:: Exercise directions ::
An exact transcription of every record is needed.

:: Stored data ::
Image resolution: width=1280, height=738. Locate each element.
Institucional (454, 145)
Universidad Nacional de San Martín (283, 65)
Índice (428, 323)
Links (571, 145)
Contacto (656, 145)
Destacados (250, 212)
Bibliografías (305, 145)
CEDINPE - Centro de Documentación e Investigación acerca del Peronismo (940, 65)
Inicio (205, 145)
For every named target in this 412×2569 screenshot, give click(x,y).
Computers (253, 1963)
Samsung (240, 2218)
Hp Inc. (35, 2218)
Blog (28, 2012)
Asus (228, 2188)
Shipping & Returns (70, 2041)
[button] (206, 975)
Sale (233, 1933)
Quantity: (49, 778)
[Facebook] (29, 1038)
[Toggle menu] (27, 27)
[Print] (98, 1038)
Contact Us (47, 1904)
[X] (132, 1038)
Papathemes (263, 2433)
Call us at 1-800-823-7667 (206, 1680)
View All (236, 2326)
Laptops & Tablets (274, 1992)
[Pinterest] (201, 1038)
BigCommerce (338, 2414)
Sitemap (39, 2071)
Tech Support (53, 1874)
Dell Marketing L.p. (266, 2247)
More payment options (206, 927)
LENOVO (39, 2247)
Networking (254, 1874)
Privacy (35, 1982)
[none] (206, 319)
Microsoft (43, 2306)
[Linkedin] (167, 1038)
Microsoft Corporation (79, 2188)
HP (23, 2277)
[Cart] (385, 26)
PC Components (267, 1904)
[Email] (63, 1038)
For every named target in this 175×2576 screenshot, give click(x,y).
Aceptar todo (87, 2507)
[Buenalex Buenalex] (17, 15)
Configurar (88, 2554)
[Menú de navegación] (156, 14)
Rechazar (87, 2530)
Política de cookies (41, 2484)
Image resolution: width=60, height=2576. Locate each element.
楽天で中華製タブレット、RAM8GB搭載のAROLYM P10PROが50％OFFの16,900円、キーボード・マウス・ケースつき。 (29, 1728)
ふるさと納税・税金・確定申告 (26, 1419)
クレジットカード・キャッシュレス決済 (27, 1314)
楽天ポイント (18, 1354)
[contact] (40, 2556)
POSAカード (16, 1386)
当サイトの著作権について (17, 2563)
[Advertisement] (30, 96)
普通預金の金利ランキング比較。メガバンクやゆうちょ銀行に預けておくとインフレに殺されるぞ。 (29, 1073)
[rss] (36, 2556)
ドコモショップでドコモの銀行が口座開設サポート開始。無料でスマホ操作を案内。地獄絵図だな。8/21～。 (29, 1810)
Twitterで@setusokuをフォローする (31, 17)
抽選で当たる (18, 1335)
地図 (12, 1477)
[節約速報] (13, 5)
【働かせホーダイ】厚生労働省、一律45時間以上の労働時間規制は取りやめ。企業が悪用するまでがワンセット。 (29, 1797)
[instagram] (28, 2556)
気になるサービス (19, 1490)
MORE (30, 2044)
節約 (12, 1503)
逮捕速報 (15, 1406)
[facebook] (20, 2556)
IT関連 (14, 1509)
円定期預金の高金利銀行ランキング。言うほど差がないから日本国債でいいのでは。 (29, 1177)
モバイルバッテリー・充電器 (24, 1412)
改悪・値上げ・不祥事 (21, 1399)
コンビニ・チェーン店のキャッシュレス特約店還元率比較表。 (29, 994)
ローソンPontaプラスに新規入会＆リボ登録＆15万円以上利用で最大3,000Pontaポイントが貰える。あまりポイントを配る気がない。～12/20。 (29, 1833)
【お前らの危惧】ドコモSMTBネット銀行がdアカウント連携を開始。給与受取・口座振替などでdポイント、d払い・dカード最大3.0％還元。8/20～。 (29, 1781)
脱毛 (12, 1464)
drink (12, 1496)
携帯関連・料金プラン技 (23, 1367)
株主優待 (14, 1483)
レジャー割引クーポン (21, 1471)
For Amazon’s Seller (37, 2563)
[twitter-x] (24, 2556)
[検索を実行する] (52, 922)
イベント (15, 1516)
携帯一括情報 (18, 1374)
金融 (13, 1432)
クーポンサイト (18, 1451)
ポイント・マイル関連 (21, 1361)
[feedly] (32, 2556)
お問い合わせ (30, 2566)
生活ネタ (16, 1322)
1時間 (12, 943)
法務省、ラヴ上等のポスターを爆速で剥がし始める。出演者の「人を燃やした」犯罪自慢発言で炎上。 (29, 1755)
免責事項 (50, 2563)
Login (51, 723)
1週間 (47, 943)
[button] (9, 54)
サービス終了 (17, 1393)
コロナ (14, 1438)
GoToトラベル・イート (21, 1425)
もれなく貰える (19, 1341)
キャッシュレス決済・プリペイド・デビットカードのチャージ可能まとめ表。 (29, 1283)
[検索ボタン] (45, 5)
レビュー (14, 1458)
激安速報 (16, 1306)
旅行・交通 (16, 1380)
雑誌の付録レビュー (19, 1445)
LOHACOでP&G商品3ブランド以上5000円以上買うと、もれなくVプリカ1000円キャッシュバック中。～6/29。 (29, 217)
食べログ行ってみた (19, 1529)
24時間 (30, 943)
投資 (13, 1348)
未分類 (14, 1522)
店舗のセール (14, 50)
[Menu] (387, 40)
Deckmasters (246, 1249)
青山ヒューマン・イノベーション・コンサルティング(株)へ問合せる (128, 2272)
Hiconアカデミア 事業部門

:: Completed exercise ::
Image resolution: width=1280, height=738. Locate each element.
Institucional (454, 145)
Universidad Nacional de San Martín (283, 65)
Índice (428, 323)
Links (571, 145)
Contacto (656, 145)
Destacados (250, 212)
Bibliografías (305, 145)
CEDINPE - Centro de Documentación e Investigación acerca del Peronismo (940, 65)
Inicio (205, 145)
For every named target in this 412×2569 screenshot, give click(x,y).
Computers (253, 1963)
Samsung (240, 2218)
Hp Inc. (35, 2218)
Blog (28, 2012)
Asus (228, 2188)
Shipping & Returns (70, 2041)
[button] (206, 975)
Sale (233, 1933)
Quantity: (49, 778)
[Facebook] (29, 1038)
[Toggle menu] (27, 27)
[Print] (98, 1038)
Contact Us (47, 1904)
[X] (132, 1038)
Papathemes (263, 2433)
Call us at 1-800-823-7667 (206, 1680)
View All (236, 2326)
Laptops & Tablets (274, 1992)
[Pinterest] (201, 1038)
BigCommerce (338, 2414)
Sitemap (39, 2071)
Tech Support (53, 1874)
Dell Marketing L.p. (266, 2247)
More payment options (206, 927)
LENOVO (39, 2247)
Networking (254, 1874)
Privacy (35, 1982)
[none] (206, 319)
Microsoft (43, 2306)
[Linkedin] (167, 1038)
Microsoft Corporation (79, 2188)
HP (23, 2277)
[Cart] (385, 26)
PC Components (267, 1904)
[Email] (63, 1038)
For every named target in this 175×2576 screenshot, give click(x,y).
Aceptar todo (87, 2507)
[Buenalex Buenalex] (17, 15)
Configurar (88, 2554)
[Menú de navegación] (156, 14)
Rechazar (87, 2530)
Política de cookies (41, 2484)
Image resolution: width=60, height=2576. Locate each element.
楽天で中華製タブレット、RAM8GB搭載のAROLYM P10PROが50％OFFの16,900円、キーボード・マウス・ケースつき。 (29, 1728)
ふるさと納税・税金・確定申告 (26, 1419)
クレジットカード・キャッシュレス決済 (27, 1314)
楽天ポイント (18, 1354)
[contact] (40, 2556)
POSAカード (16, 1386)
当サイトの著作権について (17, 2563)
[Advertisement] (30, 96)
普通預金の金利ランキング比較。メガバンクやゆうちょ銀行に預けておくとインフレに殺されるぞ。 (29, 1073)
[rss] (36, 2556)
ドコモショップでドコモの銀行が口座開設サポート開始。無料でスマホ操作を案内。地獄絵図だな。8/21～。 (29, 1810)
Twitterで@setusokuをフォローする (31, 17)
抽選で当たる (18, 1335)
地図 (12, 1477)
[節約速報] (13, 5)
【働かせホーダイ】厚生労働省、一律45時間以上の労働時間規制は取りやめ。企業が悪用するまでがワンセット。 (29, 1797)
[instagram] (28, 2556)
気になるサービス (19, 1490)
MORE (30, 2044)
節約 (12, 1503)
逮捕速報 (15, 1406)
[facebook] (20, 2556)
IT関連 (14, 1509)
円定期預金の高金利銀行ランキング。言うほど差がないから日本国債でいいのでは。 (29, 1177)
モバイルバッテリー・充電器 (24, 1412)
改悪・値上げ・不祥事 (21, 1399)
コンビニ・チェーン店のキャッシュレス特約店還元率比較表。 (29, 994)
ローソンPontaプラスに新規入会＆リボ登録＆15万円以上利用で最大3,000Pontaポイントが貰える。あまりポイントを配る気がない。～12/20。 (29, 1833)
【お前らの危惧】ドコモSMTBネット銀行がdアカウント連携を開始。給与受取・口座振替などでdポイント、d払い・dカード最大3.0％還元。8/20～。 (29, 1781)
脱毛 (12, 1464)
drink (12, 1496)
携帯関連・料金プラン技 (23, 1367)
株主優待 (14, 1483)
レジャー割引クーポン (21, 1471)
For Amazon’s Seller (37, 2563)
[twitter-x] (24, 2556)
[検索を実行する] (52, 922)
イベント (15, 1516)
携帯一括情報 (18, 1374)
金融 (13, 1432)
クーポンサイト (18, 1451)
ポイント・マイル関連 (21, 1361)
[feedly] (32, 2556)
お問い合わせ (30, 2566)
生活ネタ (16, 1322)
1時間 (12, 943)
法務省、ラヴ上等のポスターを爆速で剥がし始める。出演者の「人を燃やした」犯罪自慢発言で炎上。 (29, 1755)
免責事項 (50, 2563)
Login (51, 723)
1週間 (47, 943)
[button] (9, 54)
サービス終了 (17, 1393)
コロナ (14, 1438)
GoToトラベル・イート (21, 1425)
もれなく貰える (19, 1341)
キャッシュレス決済・プリペイド・デビットカードのチャージ可能まとめ表。 (29, 1283)
[検索ボタン] (45, 5)
レビュー (14, 1458)
激安速報 (16, 1306)
旅行・交通 (16, 1380)
雑誌の付録レビュー (19, 1445)
LOHACOでP&G商品3ブランド以上5000円以上買うと、もれなくVプリカ1000円キャッシュバック中。～6/29。 (29, 217)
食べログ行ってみた (19, 1529)
24時間 (30, 943)
投資 (13, 1348)
未分類 (14, 1522)
店舗のセール (14, 50)
[Menu] (387, 40)
Deckmasters (246, 1249)
青山ヒューマン・イノベーション・コンサルティング(株)へ問合せる (128, 2272)
Hiconアカデミア 事業部門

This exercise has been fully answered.